- **PROBLEM DESCRIPTION**: Please copy each line of the records below that includes the word "agent".

BEGIN AVAILABLE RECORDS

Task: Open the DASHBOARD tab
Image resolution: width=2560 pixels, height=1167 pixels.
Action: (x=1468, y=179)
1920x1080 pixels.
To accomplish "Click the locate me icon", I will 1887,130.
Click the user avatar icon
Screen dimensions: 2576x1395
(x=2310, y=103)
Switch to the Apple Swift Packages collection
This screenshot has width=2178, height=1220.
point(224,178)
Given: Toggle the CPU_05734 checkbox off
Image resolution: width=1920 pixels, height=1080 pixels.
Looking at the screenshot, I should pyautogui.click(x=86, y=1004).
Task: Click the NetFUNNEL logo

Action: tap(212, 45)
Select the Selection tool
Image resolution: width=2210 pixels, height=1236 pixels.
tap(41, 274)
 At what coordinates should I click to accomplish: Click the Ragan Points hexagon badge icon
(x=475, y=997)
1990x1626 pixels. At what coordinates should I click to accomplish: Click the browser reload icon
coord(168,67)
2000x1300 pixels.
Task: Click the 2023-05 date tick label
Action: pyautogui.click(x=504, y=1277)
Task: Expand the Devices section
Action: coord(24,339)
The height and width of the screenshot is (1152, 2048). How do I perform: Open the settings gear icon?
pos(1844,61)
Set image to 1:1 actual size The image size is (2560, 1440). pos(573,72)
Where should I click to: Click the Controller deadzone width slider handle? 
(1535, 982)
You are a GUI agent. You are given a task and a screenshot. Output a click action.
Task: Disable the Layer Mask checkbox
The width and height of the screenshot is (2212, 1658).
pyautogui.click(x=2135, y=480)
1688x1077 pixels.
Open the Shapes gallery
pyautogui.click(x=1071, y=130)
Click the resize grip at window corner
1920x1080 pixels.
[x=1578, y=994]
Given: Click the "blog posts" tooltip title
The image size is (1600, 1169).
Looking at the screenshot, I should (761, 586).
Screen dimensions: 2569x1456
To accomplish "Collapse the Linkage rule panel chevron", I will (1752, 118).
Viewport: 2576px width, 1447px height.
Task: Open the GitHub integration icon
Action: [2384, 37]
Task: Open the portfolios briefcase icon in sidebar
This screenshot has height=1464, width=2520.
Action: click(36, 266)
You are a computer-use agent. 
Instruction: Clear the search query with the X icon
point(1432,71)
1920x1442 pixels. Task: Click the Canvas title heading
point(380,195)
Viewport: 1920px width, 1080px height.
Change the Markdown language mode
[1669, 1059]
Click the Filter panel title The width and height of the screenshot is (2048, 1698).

END AVAILABLE RECORDS

- **EXERCISE ANSWER**:
You are a GUI agent. You are given a task and a screenshot. Output a click action.
You are a computer-use agent. 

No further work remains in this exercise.